[Start of Attachment]
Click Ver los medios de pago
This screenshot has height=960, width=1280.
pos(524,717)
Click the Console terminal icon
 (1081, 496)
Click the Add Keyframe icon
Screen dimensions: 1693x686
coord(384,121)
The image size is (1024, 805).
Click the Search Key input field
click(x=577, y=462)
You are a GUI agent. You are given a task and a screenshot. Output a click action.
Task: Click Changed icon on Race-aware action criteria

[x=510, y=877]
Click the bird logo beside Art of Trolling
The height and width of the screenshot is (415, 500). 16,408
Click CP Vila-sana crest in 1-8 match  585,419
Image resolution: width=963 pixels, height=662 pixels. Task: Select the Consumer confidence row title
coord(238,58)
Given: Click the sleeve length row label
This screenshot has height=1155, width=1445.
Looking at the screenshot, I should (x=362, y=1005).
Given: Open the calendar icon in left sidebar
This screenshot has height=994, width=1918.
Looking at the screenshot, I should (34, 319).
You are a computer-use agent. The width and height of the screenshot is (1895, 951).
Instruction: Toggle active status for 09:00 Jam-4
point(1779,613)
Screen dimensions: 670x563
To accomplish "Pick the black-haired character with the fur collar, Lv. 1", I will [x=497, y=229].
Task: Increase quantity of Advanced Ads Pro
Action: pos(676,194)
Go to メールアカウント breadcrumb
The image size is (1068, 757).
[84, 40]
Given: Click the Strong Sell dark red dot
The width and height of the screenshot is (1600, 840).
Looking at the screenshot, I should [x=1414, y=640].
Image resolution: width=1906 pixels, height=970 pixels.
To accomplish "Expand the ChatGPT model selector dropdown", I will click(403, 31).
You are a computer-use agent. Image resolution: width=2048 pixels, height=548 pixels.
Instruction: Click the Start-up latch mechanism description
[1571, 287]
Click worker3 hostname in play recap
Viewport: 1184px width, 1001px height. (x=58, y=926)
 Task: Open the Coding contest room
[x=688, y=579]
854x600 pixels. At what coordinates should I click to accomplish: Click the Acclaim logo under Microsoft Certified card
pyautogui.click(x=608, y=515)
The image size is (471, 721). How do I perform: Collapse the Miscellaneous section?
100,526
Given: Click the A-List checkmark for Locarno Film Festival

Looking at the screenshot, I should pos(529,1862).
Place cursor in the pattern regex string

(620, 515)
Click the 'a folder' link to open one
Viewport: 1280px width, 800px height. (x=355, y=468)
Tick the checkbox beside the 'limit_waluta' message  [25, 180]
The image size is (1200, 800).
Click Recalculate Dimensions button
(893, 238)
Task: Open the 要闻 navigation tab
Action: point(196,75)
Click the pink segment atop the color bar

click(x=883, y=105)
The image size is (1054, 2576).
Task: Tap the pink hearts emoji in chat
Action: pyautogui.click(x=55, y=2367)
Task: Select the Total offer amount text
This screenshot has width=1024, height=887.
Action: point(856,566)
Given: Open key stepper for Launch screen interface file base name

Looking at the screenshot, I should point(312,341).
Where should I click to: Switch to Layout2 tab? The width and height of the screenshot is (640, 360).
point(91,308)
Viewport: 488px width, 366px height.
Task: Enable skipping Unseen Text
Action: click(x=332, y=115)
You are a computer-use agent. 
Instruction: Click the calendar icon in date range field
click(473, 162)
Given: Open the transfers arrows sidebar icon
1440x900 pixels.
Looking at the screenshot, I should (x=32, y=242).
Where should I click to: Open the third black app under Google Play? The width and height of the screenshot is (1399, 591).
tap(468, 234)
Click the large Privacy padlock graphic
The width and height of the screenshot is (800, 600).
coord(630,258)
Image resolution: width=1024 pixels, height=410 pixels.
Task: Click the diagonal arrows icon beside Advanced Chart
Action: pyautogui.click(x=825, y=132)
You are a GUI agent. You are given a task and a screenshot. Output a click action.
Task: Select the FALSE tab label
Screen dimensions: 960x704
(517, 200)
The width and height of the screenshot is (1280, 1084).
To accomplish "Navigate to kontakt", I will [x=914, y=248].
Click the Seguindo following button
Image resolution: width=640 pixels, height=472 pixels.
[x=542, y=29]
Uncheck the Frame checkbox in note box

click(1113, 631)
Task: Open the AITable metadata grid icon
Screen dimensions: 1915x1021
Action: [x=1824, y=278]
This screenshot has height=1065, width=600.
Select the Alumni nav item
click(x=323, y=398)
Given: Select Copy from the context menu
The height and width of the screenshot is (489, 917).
[End of Attachment]
> [Task item]:
Say how many lines in the records contain the word "agent". Nothing but the number is required.

> [Worked solution]:
5